Please note that the patients name, account number, the option declaring the patient’s intention of having the injection, signature, date, and “copy provided to the patient” area are filled out on every ABN.

Each of these areas except the “Copy Provided to Patient” (at the bottom) are highlighted to help our staff quickly review the areas of the form that must be fully completed, in order for the entire form to be valid.

The only areas to be filled out in advance of providing the form to the patient are the patient’s name and account number.  Filling in any other areas of this ABN is unacceptable and invalidates the form.  (You can point out to the patient that he or she must check the box (OPTION 1) indicating that they desire the service covered by the ABN; you should NOT check the box for the patient).

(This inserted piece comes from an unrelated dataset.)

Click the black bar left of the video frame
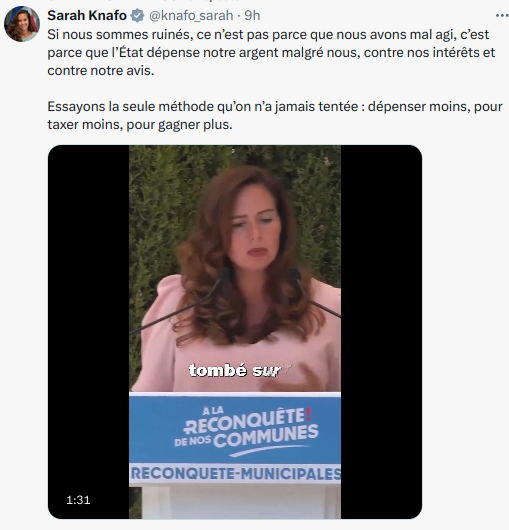509x530 pixels. [89, 332]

A key part of your duties at The Eye Institute, when checking patients out, is to carefully look through each patient’s out guide for forms or other documents that may require you to take some action.

If an ABN is present, you must review the form and determine if all of the required areas are completed.


If the patient's identification is not clearly filled out, you must be sure to add information here (name and/or account number) in order that the patient’s identity be clearly established.

When you have verified that all required areas of this form have been appropriately completed, you are to note the portion of the form indicating that the patient has received a copy of it, and provide the patient a copy of this form.

NOTE:  You must look at the OPTIONS box carefully.  If none have been filled out, review this with the patient and politely ask the patient to check OPTION 1.  If the patient refuses to check this box or if any box other than # 1 has been checked, you are to immediately bring this to the attention of an onsite supervisor or manager to address. 

This policy must be strictly adhered to without exception.